As the economy staggered, private college presidents enjoyed modest raises and saw the ranks of those making at least $1 million swell from 33 to 36 — including the president of a West Virginia school that's facing accreditation problems and has one of the worst official graduation rates in the country.
The median 2009 compensation for leaders at private schools was $386,000, up 2.2 percent from the year before, according to the latest annual analysis by The Chronicle of Higher Education. The figures cover 519 presidents at private colleges with total budgets of at least $50 million, and reflect the most recent year for which data from federal tax reports are available.
Constantine Papadakis, the president of Drexel University who died in 2009, was the highest paid, though the majority of his $4.9 million compensation came via life insurance and previously accrued compensation paid to his wife. Papadakis earned a base salary of $196,000.
He was followed by William Brody of Johns Hopkins ($3.82 million) and Donald V. DeRosa at the University of the Pacific ($2.36 million). Neither is still president at those schools.
The best-paid private college presidents typically earn more than their public university counterparts. In March, the Chronicle released its separate salary survey of public university leaders, which covers 2009-2010. That list included just one president with total compensation over $1 million — Gordon Gee of Ohio State, who earned $1.82 million.
The Chronicle noted the typical private college president earned 3.7 times the compensation of a full professor on his or her campus — ranging from Patrick White of Wabash College in Indiana, who earned twice the pay of his average professor, to Kevin J. Manning of Stevenson University in Maryland, whose total compensation of $1.49 million was 16 times greater.
But only the very best-paid presidents can compete with the average big-time college football coach. Last month, USA Today reported the average salary of major-college head football coaches jumped 55 percent over the last six seasons, from $950,000 to $1.47 million. Ohio State's new football coach, Urban Meyer, will earn $4.4 million annually, not counting bonuses and incentives.
While college president pay has risen in recent years, there are signs it is leveling off as high compensation becomes unseemly in an era of tight budgets and economic struggles.
Presidents often note, correctly, that they generally earn less than the CEOs of comparably sized for-profit businesses.

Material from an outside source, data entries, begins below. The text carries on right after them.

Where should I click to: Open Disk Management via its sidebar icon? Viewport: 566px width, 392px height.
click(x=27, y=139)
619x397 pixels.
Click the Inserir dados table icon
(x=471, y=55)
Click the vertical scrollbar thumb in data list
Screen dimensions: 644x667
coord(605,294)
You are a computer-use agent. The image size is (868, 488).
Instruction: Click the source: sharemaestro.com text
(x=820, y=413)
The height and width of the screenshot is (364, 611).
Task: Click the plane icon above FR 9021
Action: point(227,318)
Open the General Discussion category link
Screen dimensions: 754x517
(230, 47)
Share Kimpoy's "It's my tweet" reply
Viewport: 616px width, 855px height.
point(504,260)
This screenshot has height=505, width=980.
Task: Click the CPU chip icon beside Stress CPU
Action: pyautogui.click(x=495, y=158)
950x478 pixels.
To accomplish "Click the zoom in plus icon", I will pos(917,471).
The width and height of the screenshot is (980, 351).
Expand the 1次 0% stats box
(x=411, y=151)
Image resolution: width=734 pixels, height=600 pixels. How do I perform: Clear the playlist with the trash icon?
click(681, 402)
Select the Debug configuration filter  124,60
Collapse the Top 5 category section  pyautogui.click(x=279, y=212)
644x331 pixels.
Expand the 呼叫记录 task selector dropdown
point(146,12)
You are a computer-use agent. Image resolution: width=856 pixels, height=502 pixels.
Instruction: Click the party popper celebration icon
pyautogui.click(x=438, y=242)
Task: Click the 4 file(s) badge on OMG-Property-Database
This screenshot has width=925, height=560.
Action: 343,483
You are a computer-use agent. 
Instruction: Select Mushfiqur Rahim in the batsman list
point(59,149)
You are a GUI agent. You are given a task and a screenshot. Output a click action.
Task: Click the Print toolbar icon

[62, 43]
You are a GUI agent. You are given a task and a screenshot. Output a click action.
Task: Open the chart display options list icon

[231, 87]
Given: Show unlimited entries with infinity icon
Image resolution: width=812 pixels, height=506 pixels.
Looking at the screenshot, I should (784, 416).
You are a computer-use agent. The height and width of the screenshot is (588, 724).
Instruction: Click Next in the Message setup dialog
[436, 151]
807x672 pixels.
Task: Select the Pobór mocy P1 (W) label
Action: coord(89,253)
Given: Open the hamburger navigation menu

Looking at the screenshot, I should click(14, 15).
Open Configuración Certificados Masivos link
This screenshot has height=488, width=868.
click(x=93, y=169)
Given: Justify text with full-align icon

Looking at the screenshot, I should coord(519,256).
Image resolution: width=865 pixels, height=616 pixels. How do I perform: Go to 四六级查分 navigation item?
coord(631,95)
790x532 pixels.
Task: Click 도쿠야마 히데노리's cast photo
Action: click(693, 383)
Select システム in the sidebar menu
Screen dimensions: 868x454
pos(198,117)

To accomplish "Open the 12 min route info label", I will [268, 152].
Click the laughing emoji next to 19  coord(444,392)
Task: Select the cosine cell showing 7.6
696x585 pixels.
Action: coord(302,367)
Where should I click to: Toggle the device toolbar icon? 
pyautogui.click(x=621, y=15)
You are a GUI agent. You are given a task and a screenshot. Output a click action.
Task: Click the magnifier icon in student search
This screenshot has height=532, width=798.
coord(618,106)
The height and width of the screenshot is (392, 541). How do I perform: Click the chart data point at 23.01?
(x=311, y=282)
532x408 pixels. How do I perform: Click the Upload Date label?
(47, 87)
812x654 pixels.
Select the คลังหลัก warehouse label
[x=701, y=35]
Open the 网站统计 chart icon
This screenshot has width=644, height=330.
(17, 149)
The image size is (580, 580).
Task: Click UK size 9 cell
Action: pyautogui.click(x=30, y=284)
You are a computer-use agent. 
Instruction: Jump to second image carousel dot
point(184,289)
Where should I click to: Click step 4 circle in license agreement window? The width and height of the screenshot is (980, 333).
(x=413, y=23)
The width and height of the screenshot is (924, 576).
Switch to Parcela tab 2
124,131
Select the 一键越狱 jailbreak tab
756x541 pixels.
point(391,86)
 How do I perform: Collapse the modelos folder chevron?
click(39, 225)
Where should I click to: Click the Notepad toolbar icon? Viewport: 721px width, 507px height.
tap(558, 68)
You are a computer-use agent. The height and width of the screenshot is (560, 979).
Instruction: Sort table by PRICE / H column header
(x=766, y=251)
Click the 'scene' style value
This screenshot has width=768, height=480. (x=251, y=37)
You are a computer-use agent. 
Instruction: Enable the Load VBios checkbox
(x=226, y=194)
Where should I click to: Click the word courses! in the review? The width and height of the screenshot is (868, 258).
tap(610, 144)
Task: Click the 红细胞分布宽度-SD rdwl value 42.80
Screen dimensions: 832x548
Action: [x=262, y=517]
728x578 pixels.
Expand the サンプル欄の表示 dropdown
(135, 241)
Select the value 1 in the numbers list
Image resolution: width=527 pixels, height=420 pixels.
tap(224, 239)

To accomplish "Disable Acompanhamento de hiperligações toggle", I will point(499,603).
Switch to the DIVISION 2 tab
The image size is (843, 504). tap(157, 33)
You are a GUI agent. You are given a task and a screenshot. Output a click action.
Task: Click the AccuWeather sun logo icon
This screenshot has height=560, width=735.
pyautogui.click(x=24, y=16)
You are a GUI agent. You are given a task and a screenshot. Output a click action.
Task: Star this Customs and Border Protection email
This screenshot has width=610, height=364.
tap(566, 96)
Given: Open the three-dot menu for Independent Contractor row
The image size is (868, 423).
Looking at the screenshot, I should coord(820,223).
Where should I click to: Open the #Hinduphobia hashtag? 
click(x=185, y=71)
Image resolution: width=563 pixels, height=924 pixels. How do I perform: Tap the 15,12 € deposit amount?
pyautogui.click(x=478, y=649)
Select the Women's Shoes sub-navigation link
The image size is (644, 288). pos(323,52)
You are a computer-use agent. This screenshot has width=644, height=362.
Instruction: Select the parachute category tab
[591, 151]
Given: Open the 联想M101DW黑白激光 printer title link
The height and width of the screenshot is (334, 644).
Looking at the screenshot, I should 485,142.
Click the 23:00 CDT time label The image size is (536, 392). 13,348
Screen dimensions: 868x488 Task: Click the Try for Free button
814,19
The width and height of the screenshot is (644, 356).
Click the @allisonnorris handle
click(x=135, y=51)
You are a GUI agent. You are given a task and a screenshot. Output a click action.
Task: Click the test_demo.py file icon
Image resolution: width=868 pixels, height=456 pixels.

David Warren, president of NAICU, which represents private institutions, said in a statement that salaries "reflect supply and demand," with colleges competing for exceptional leaders.
"The job of college president has changed dramatically in the last 30 years, as have the demands," he said. "There is just a small pool of candidates who possess the skill set that is required, and are willing to take on the stressful 24/7 nature of the position." He also noted that, contrary to widespread perception, costs at private colleges have actually declined over the last five years, after accounting for inflation and financial aid.
Still, the symbolism of millionaire presidents at a time of acute anxiety about college affordability is a problem, said Patrick Callan, president of the National Center for Public Policy and Higher Education.
"This is not a trend that is helping to build public confidence in higher education," said Callan, who called on boards to show more salary restraint. "It helps explain why a majority of Americans think that higher education is more interested in its own bottom line than in the educational experience of students. It's misplaced priorities."
Perhaps the most conspicuous name on the latest list is Charles Polk of Mountain State University in Beckley, W. Va., at No. 6, who earned $1.84 million in 2009. Polk's base salary was $371,000 and his 2009 compensation included a one-time deferred retirement package. The university says it also has a $2 million life insurance policy on Polk.
When Polk arrived in 1990, Beckley College, as it was then known, was a struggling two-year school with a few hundred students. Polk grew the school into a four-year university, started an athletic program, built buildings and branches in other states and expanded into online learning. It currently has about 9,000 students, though a spokesman said he couldn't say how many were online.
But Mountain State has recently encountered serious problems. Just in the past week, it suffered a setback in a long-running accreditation battle when a national association told the school the program still had serious shortcomings. The school's official six-year graduation rate for first-time, full-time students seeking a degree or certificate was just 4 percent in the year reflected in the Chronicle salary survey. The following year it was 8 percent.
Mountain State spokesman Andrew Wessels said roughly 97 percent of Mountain State students are "non-traditional" and the average age is 27. This fall, it had just 120 students who enrolled full time straight from high school.
In July, the Charleston Gazette reported that between 2005 and 2010, MSU students received more than $43 million in state and federal grants and scholarships. According to the Chronicle, Polk's 2009 compensation amounted to 3.5 percent of the school's total expenditures that year — by far the highest in the survey. The typical president's compensation amounted to 0.4 percent of the college budget.
Asked to comment on Polk's compensation, Wessels referred to a statement issued in August by Jerry Ice, chairman of the board of trustees, explaining the financial arrangement.
Polk "led the university to great success in providing accessible educational opportunities to students who seek them," the statement said. "The university continues to work toward ameliorating the issues related to its accreditation and is confident that it will experience a positive outcome."